The Senior Advisor, Capacity Building and Stakeholders Engagement at African Continental Free Trade Area, moreover, noted that the SMEs ought to meet certain specifications and standards for their products to meet international market demands.
Mr Gyamfi-Aidoo indicated that proper packaging of local products enhanced market opportunities, disclosing that the AfCFTA would build the capacity of businesses in business processes, including record keeping, packaging and marketing.
Mr Gyamfi-Aidoo iterated the importance of AfCFTA, urging the MSMEs and food processors and manufacturers to capitalize on the AfCFTA, and build and expand their economic activities to enhance their socio-economic livelihoods.
Mr Gyamfi-Aidoo made this known on the sidelines of the Bono Regional conference on the implementation of the AfCFTA agreement in Sunyani.
Essential Part of Ghana’s Development
Madam Justina Owusu-Banahene, the Bono Regional Minister, noted that trade is an essential part of Ghana’s and the African continent’s development.
“Over the years, our efforts to boost trade competitiveness have been subdued by the sheer strength and muscles of global trading giants to our detriment. This has resulted in Ghana and Africa losing out significantly because our products do not find fair and equal acceptance on the international stage. Heads of state and governments of our continent have collectively led the way to establish a common marketplace to facilitate trade within our borders.”Justina Owusu-Banahene
Meanwhile, the African Continental Free Trade Area (AfCFTA) agreement is a development instrument that provides an opportunity for Micro, Small, and Medium Enterprises (MSMEs) to export to other African countries, thus boosting intra-African trade. Yet, MSMEs lack relevant information on product entry requirements, and on processes and procedures to access the single African market.
To bridge the gap, the Ghana National AfCFTA Coordinating Office (NCO) in partnership with the United Nations Development Programme (UNDP) is training selected MSMEs on how to trade under the AfCFTA. The training falls within UNDP’s integrated support for women and youth-led MSMEs in Ghana to support Government COVID-19 recovery efforts.

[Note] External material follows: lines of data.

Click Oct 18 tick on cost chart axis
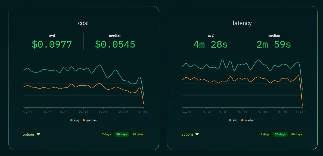The height and width of the screenshot is (156, 323). (104, 112)
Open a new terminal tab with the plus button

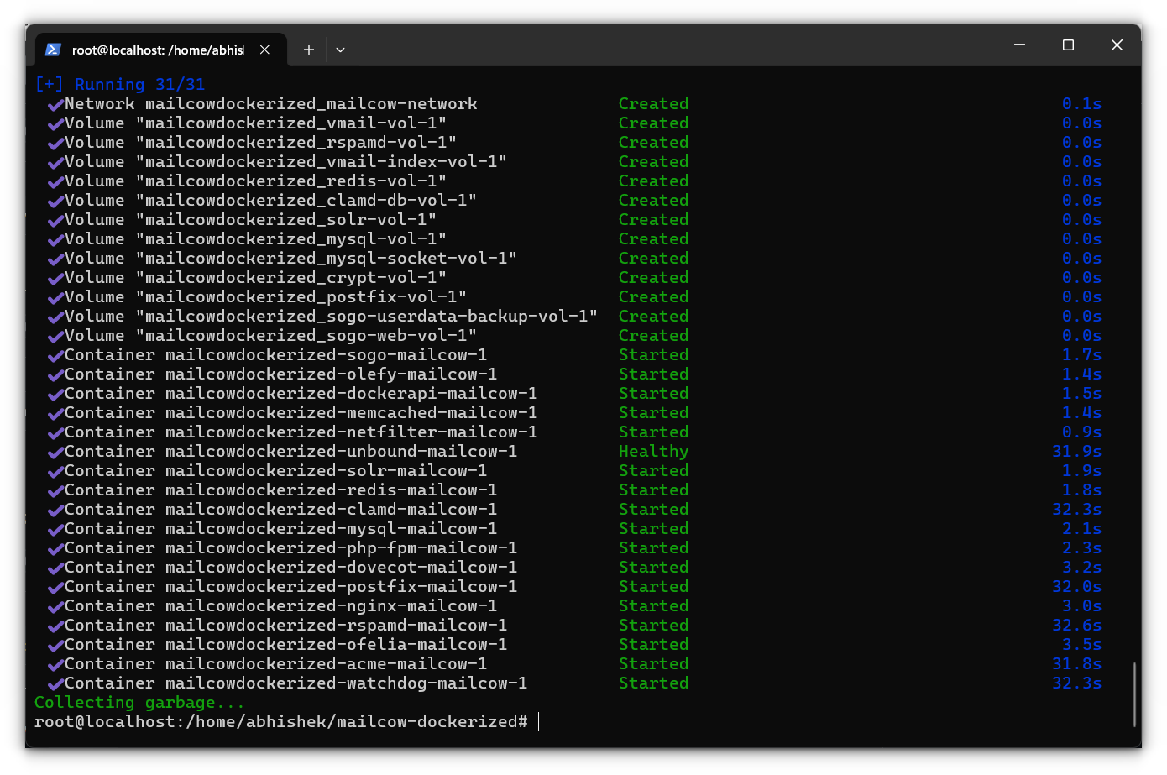click(308, 50)
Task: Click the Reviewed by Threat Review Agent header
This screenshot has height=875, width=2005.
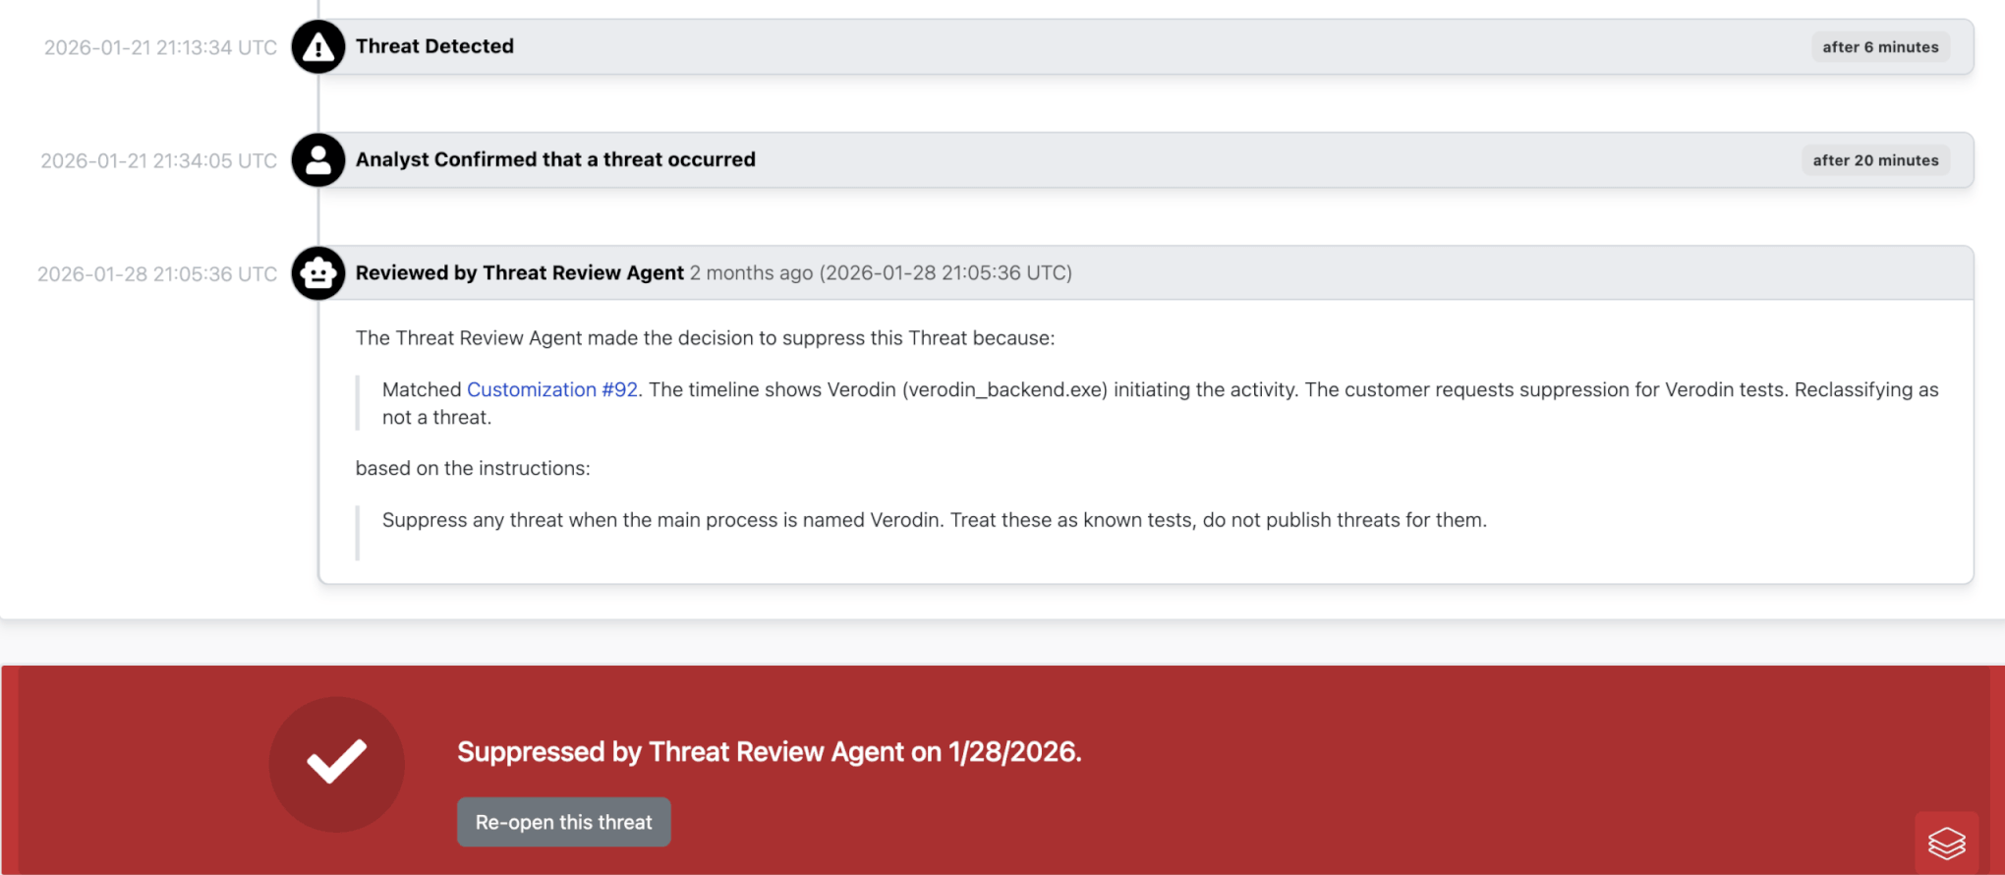Action: 519,272
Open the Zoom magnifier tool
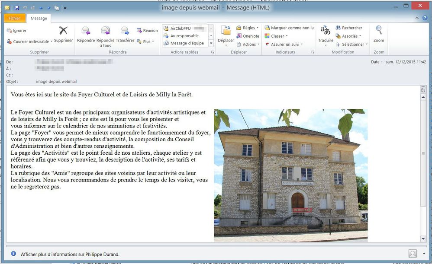432x264 pixels. coord(379,31)
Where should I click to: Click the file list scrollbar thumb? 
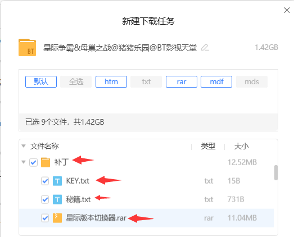[276, 173]
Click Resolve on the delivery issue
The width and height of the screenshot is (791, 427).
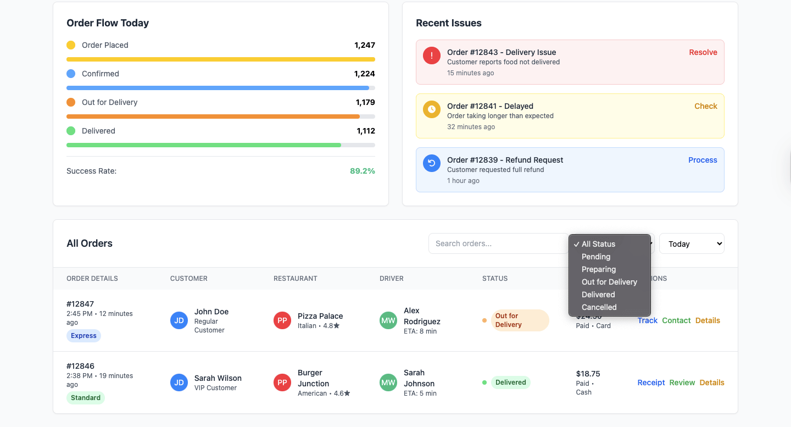[703, 52]
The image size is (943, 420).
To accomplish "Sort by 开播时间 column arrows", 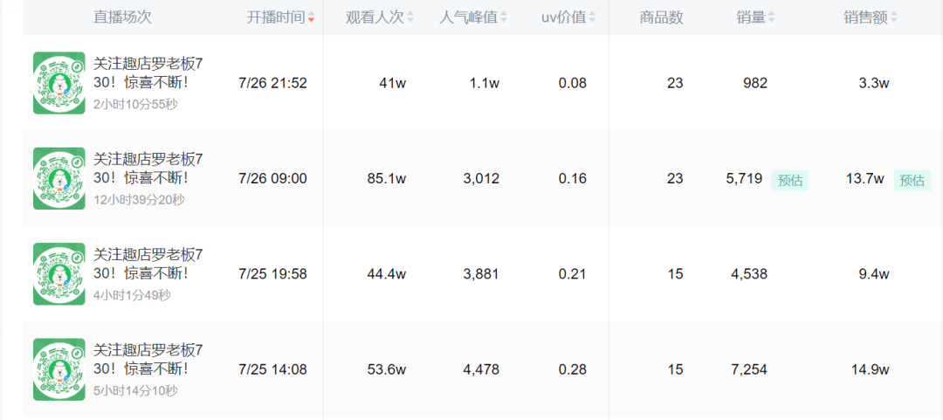I will coord(312,17).
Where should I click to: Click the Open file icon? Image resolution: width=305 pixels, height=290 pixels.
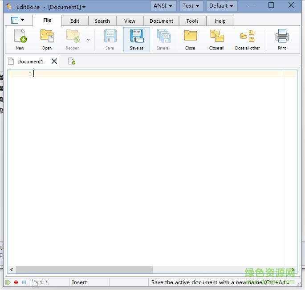(47, 37)
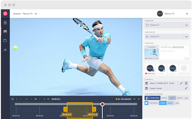Screen dimensions: 192x119
Task: Expand the Creative Set dropdown
Action: 186,37
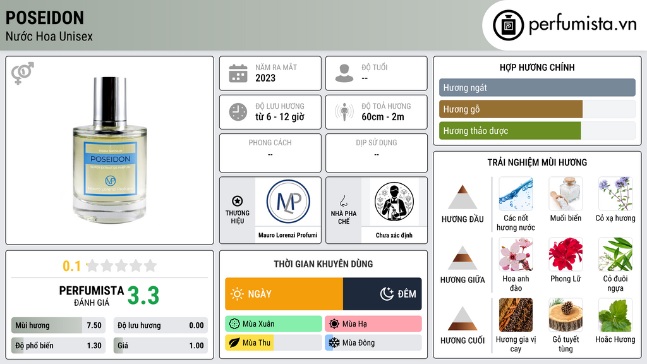This screenshot has height=364, width=647.
Task: Select the Đêm nighttime segment
Action: [382, 294]
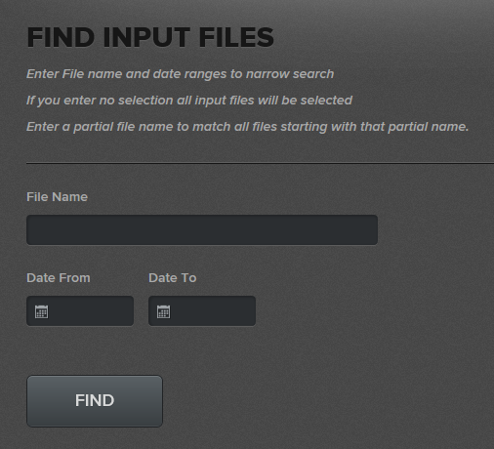This screenshot has width=494, height=449.
Task: Click inside the Date To input box
Action: click(202, 310)
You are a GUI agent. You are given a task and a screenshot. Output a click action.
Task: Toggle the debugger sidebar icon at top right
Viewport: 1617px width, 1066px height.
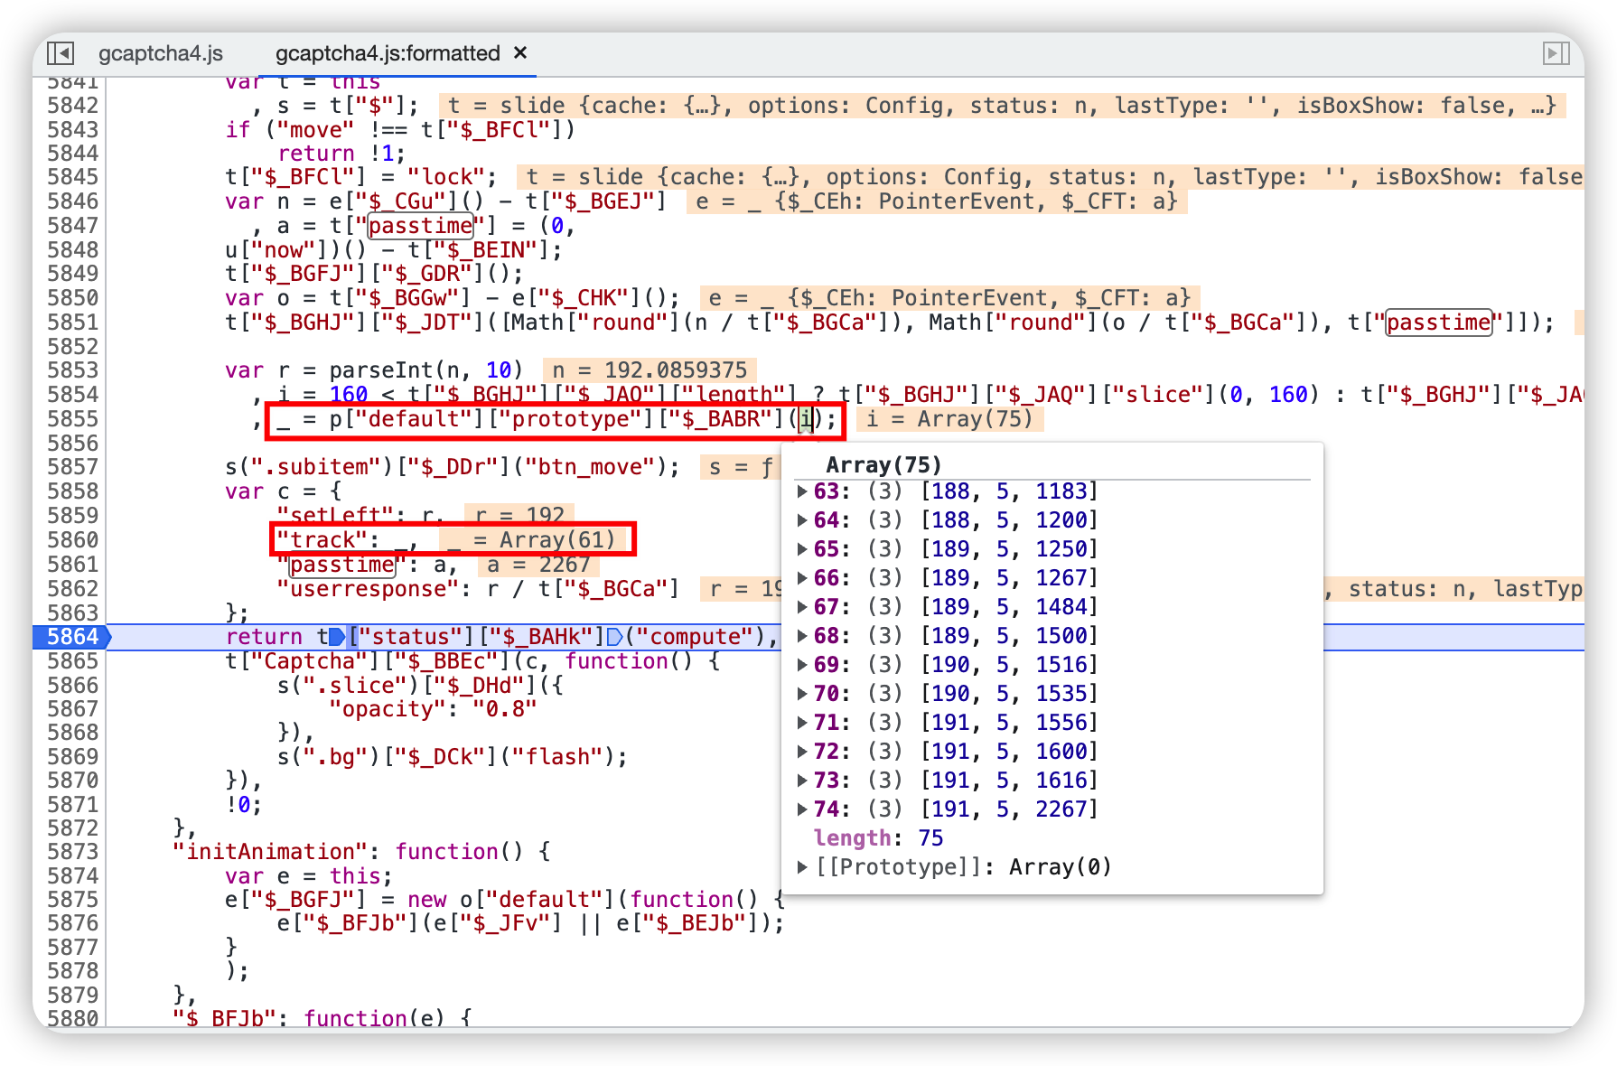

The UNDP Integrated MSMEs Support programme includes business development services including access to finance, capacity for good corporate governance and awareness creation to prevent radicalization, as well as energy and resource efficiency support. This AfCFTA training, which falls within the business development services for the MSMEs, also forms part of the NCO’s Market Expansion Project aimed at equipping businesses to harness the full benefits of the African Continental Free Trade Area.
With MSMEs accounting for a substantial amount of economic activity in the country, the AfCFTA provides an opportunity for them to expand their economic footprints and contribute to the general growth of Ghana’s economy.